Exercise aim. Word for word, retype every entry in the listing.

"""

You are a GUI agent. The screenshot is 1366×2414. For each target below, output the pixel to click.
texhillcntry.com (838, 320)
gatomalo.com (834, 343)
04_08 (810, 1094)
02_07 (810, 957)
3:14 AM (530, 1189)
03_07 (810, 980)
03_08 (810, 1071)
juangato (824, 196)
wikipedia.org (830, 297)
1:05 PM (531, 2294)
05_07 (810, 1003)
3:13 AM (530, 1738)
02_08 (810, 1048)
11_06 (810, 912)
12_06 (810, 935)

"""

Task solution.
You are a GUI agent. The screenshot is 1366×2414. For each target below, output the pixel to click.
texhillcntry.com (838, 320)
gatomalo.com (834, 343)
04_08 (810, 1094)
02_07 (810, 957)
3:14 AM (530, 1189)
03_07 (810, 980)
03_08 (810, 1071)
juangato (824, 196)
wikipedia.org (830, 297)
1:05 PM (531, 2294)
05_07 (810, 1003)
3:13 AM (530, 1738)
02_08 (810, 1048)
11_06 (810, 912)
12_06 (810, 935)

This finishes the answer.